Le soir du 28 juin 1969, vers 1 h 30 du matin, Tommy se dirige vers le Stonewall et voit des policiers entrer dans le bar. Les descentes sont courantes dans les bars et clubs gays de New York : des clients sont arrêtés, la caisse et l'alcool confisqués, et la porte d'entrée cadenassée. Jusqu'à ce que le bar rouvre, quelques heures ou quelques jours plus tard. «Mais cette fois-là, ce n'était pas comme d'habitude, raconte Tommy. Un attroupement s'est formé, que j'ai rejoint. Il y avait plein de gens que je connaissais, des habitués. Ceux qui avaient été arrêtés ont commencé à protester ; nous, on s'est mis à jeter des objets, des pièces, tout ce qui nous passait sous la main, sur les voitures de police. On ne s'était pas du tout concertés, mais cette fois-ci, on s'est dit : "Ça suffit."» Dépassées, les forces de l'ordre doivent se réfugier dans le Stonewall. Les renforts arrivent, mais ne parviennent pas à disperser la foule. Six nuits d'affilée, entre 500 et 2 000 personnes, selon les soirs, tiennent tête à la police, galvanisées par cette rébellion collective et spontanée.

«Etincelle»

# Données

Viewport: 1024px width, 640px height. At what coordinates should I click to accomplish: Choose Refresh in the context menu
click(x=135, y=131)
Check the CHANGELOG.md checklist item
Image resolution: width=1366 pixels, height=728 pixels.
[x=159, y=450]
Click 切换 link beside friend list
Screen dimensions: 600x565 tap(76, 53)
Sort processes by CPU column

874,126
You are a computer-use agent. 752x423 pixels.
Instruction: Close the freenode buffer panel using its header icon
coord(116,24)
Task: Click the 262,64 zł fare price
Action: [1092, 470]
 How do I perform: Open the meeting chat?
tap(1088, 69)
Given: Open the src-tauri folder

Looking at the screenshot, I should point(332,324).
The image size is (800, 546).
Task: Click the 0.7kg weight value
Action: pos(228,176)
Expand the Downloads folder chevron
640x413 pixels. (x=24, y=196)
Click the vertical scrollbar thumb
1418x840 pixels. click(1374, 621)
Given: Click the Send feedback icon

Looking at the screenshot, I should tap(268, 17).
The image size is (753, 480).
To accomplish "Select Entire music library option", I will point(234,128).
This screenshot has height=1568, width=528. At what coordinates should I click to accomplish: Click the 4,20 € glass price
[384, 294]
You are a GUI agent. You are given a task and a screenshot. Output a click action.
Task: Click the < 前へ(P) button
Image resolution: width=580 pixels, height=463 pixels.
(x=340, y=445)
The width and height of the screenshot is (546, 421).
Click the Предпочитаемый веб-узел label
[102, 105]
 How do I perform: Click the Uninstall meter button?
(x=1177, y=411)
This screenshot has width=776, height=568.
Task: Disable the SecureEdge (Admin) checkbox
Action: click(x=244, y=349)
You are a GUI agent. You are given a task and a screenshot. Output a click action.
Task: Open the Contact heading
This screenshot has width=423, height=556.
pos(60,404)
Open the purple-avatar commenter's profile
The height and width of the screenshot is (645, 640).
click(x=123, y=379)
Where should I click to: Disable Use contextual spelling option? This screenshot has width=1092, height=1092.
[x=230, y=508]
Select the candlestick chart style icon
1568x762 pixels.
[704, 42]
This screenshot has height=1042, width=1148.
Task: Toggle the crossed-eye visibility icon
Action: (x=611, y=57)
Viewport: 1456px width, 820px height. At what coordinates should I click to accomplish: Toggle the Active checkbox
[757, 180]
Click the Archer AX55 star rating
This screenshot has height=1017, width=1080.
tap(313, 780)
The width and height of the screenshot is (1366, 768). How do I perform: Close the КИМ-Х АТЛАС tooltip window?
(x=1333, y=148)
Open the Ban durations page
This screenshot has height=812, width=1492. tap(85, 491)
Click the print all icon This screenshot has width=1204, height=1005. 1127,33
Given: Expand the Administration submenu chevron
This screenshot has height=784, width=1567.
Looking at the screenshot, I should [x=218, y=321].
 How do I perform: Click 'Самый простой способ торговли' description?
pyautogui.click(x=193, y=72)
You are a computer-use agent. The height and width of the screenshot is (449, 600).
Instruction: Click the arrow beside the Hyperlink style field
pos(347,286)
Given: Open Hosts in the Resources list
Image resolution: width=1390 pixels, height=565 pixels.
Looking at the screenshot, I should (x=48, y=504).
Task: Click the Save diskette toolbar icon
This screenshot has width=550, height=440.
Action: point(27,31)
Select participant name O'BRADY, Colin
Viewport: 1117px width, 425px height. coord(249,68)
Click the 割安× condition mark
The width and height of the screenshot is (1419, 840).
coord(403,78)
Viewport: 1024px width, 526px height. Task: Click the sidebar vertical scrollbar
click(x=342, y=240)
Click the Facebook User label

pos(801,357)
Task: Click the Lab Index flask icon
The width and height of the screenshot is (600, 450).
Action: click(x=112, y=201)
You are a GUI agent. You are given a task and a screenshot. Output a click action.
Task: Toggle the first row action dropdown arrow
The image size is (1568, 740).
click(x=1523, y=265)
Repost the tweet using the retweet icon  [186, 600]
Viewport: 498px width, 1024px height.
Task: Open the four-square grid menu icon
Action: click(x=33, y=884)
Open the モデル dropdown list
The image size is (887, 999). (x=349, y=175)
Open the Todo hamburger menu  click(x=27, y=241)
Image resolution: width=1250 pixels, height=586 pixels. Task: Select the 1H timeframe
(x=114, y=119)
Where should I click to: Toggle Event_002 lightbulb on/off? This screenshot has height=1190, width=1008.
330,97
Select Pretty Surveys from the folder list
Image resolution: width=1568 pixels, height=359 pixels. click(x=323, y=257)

# Travail demandé
**1)** Dans le texte sur les émeutes de Stonewall, pendant combien de nuits consécutives la foule a-t-elle tenu tête à la police ?
**2)** Reprenez le texte sur les émeutes de Stonewall après l'intertitre «Etincelle».

# Tâches corrigées
**1)** Six nuits d'affilée.

**2)**
Dans le sillage de ces émeutes, au cours desquelles 13 personnes sont arrêtées, de nombreuses organisations voient le jour. Le mouvement se structure peu à peu. Un an après Stonewall se tient la Christopher Street Gay Liberation March, future gay pride. Des figures émergent des émeutes, à l'instar des activistes transgenres Marsha P. Johnson et Sylvia Rivera. «Pour le grand public, l'homosexualité était une blague, un crime ou une maladie mentale, voire les trois à la fois, reprend Tommy. Stonewall a montré qu'on appartenait à quelque chose, qu'on était puissants.»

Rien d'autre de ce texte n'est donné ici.